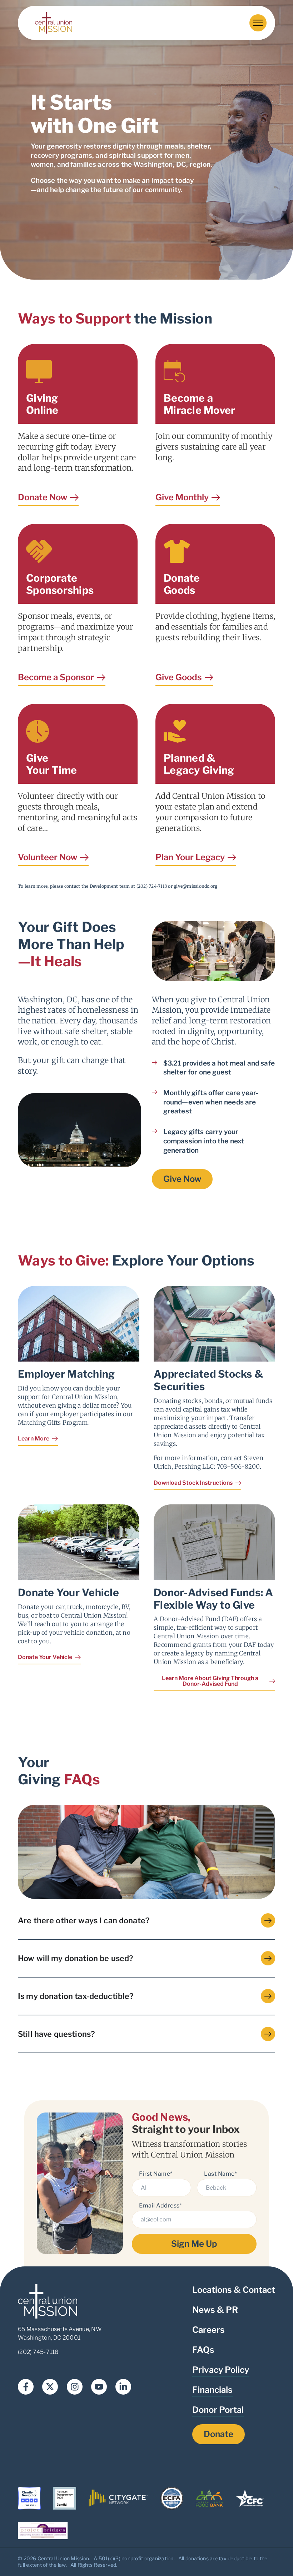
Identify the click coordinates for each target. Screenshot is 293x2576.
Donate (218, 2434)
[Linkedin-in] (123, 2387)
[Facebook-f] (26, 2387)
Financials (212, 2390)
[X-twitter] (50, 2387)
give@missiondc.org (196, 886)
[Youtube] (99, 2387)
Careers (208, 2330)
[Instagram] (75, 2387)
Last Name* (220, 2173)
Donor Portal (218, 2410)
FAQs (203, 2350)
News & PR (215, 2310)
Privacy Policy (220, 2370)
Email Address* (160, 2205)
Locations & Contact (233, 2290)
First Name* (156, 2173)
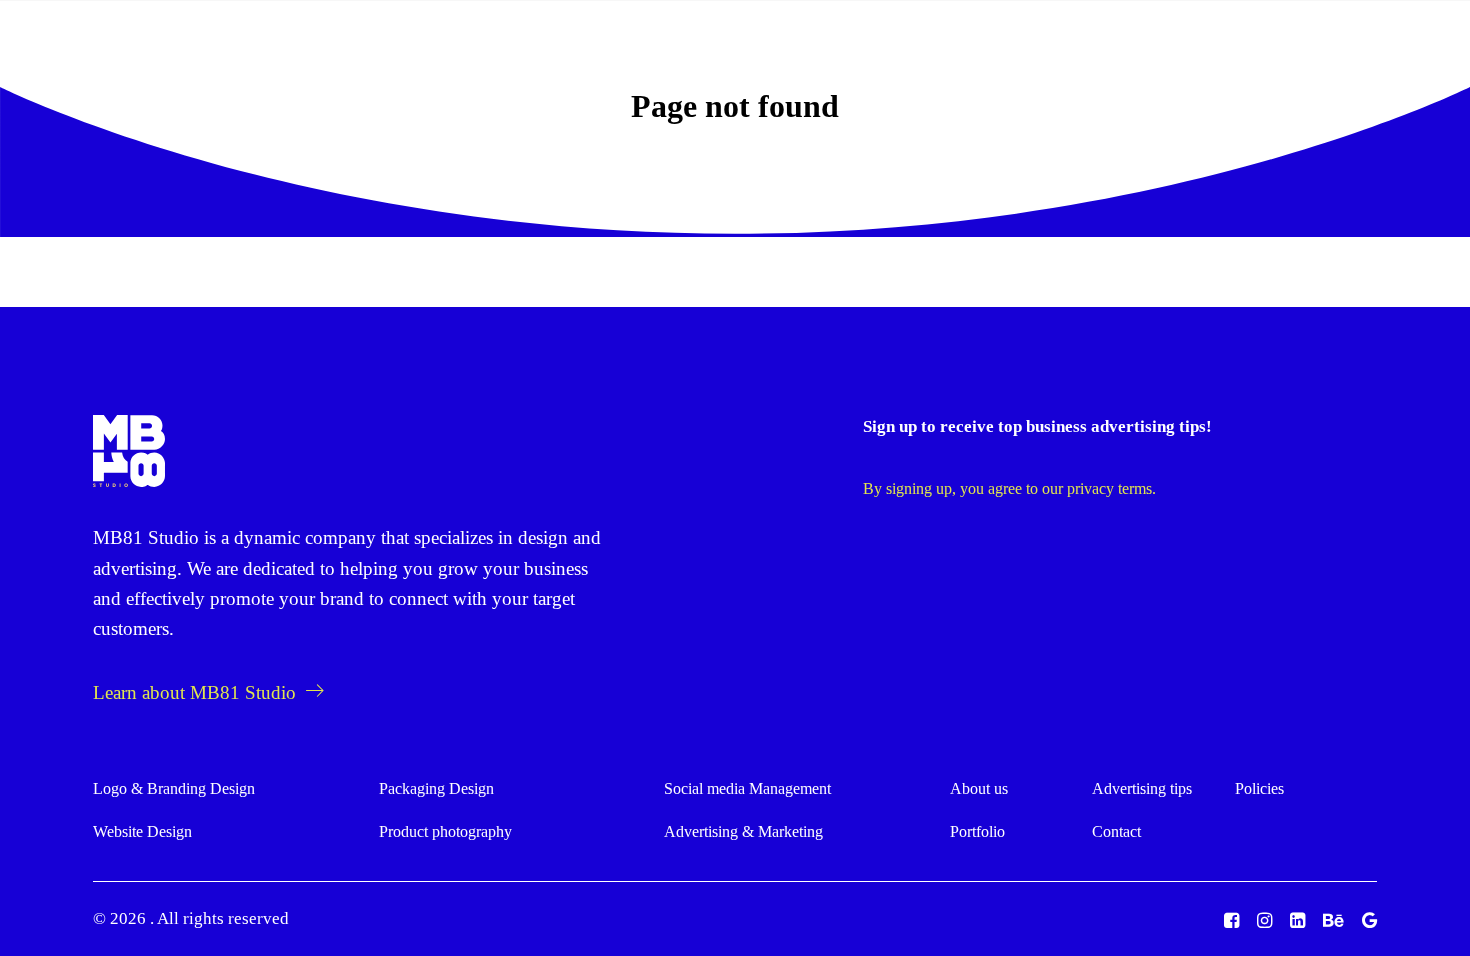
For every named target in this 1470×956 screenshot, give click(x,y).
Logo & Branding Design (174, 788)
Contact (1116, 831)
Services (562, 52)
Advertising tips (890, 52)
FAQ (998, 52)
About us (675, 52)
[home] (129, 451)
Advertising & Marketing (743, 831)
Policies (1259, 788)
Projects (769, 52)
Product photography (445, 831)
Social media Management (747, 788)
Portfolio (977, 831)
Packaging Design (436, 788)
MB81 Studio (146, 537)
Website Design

• • • • • • •

REQUIREMENT: Could you state how many lines in the data hold the word "target"? Only the number should be given.

SOLUTION BELOW: 2